PTDI boosts number of certified schools
It's been decades since I last said "See you in September" to someone before heading off to enjoy the lazy, hazy, crazy days of summer without the workaday world intruding.
It's hard now to imagine summer ever was a time of "no more pencils, no more books..." On the other hand, for some folks, learning never stops.
That's certainly the case at the nation's truck-driving schools, where the doors are always open to new students seeking entree into our industry.
Helping ensure they get a quality education in piloting big rigs is the Professional Truck Driver Institute Inc. (PTDI), a nonprofit organization based in Alexandria, Va.
The latest good news from PTDI is that it has reached an impressive milestone. Sixty-five truck-driver training schools now offer courses certified or recertified by PTDI.
Six schools have received their first certifications:
* Delaware Technical & Community College, Georgetown, Del.
* Kirkwood Community College, Cedar Rapids, Iowa
* Veri Institute of Professional Truck Driving, Exeter, Ontario
* Three locations of Smith & Solomon School of Tractor Trailer Driving: Cherry Hill and Edison, N.J., and Philadelphia, Pa.
Courses at four schools have recently been recertified:
* American Institute of Technology, Phoenix, Ariz.
* M.S. Carriers Professional Driving Academy, Memphis, Tenn.
* Two locations of national Tractor Trailer School: Buffalo and Liverpool, N.Y.
In addition, Western Pacific Truck School has received certification for a course added to its program at locations in Fresno, Modesto, and Stockton, Calif.
To beef up the value of its certification, PTDI revised the entire process two years ago. Revisions were made to skill standards, curriculum guidelines, and the certification procedure itself.

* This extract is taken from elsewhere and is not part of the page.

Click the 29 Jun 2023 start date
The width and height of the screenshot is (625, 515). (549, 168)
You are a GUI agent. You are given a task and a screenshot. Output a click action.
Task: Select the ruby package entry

According to PTDI chairman Don Bowman, the revised certification process incorporates the Federal Highway Administration's "Minimum Standards for Training Tractor-Trailer Drivers."
Certification now also includes dispatching an evaluation team to the site, which examines the school's existing standards, procedures, and practices.
"We are very proud of this process," says Bowman. "We will continue to encourage the industry to meet these standards and to be accountable for the drivers it puts on the roads."
Explaining why his school sought certification, Scott Ketelsen, director-continuing educational outreach at Kirkwood Community College, says, "We wanted to be proactive, ahead of the curve. We felt PTDI certification was going to become more important to carriers as time went on."
Wade Murphree, president of the American Institute of Technology, notes that when his school's course was first certified by PTDI two years ago, only 19 other schools offered certified courses.
"PTDI certification has since gained much greater acceptance," he points out, "and the standards changes were beneficial and more aligned toward the educational process with emphasis placed on outcomes."
That's a valid point. The real value of any education lies in what the student gets out of it. And in this case, what an entire industry gets out of it, too.